Cadaveric strains are available21,60; but there is a concern on quality50. Although error sources in typically “noisy” cadaveric experiments60 have been exhaustively discussed20, a quantitative error estimate in strain, nevertheless, does not exist. The initially reported ~2–5% peak strains21 were rather low as they were of similar magnitude to other in vivo measurements41 from events with acceleration magnitudes one to two orders higher55. The cadaveric strains were recently reanalyzed and reached a peak magnitude of ~10%60. To-date, only the KTH model, GHBMC, and THUMS have been compared to cadaveric strains16,60. It was found that validation quality against cadaveric strain did not correlate with validation quality against relative brain-skull displacements60, suggesting that displacement-based validation alone is insufficient for brain strain validation57,60. Nevertheless, they were limited to high-rate impacts but did not consider recent mid-rate head impacts2,18,19 or in vivo datasets8,29,30 across a wide-range of blunt conditions.

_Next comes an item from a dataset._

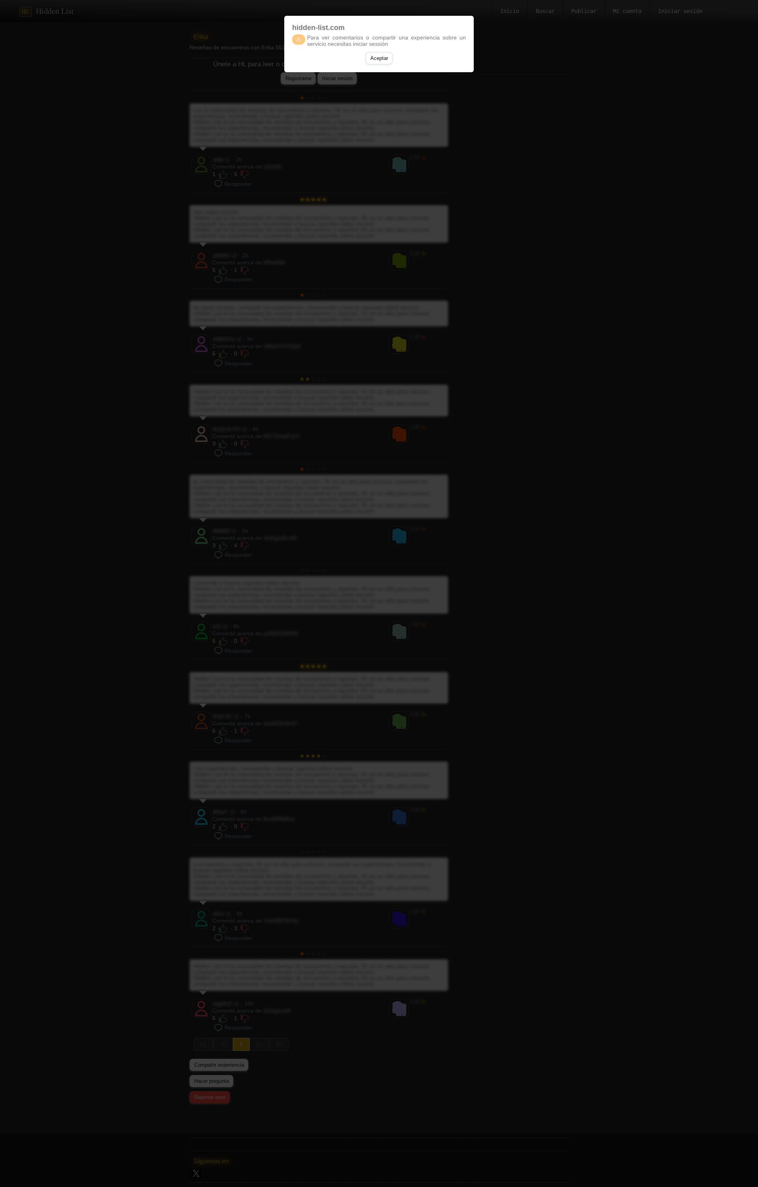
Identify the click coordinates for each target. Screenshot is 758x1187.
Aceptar (379, 58)
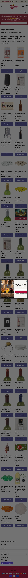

In vivo strains have been available for over a decade now5,10,41. While some consider the dataset “not relevant” for studying injury16, others find it relevant to subconcussion55 as the acceleration peak magnitude (244–370 rad/s2) was on the same order of the reported 25th percentile subconcussive impacts in collegiate football (531–682 rad/s2 40). The relevance to studying mild TBI (mTBI) may be further supported given the growing concern on the cumulative effects from repeated subconcussive impacts4,44. The acceptance of in vivo strains appears to be growing60,61. Nevertheless, their use in model validation remains limited13,25,57, even though more extensive datasets have been recently reported for the purpose of “model validation”8,29,30.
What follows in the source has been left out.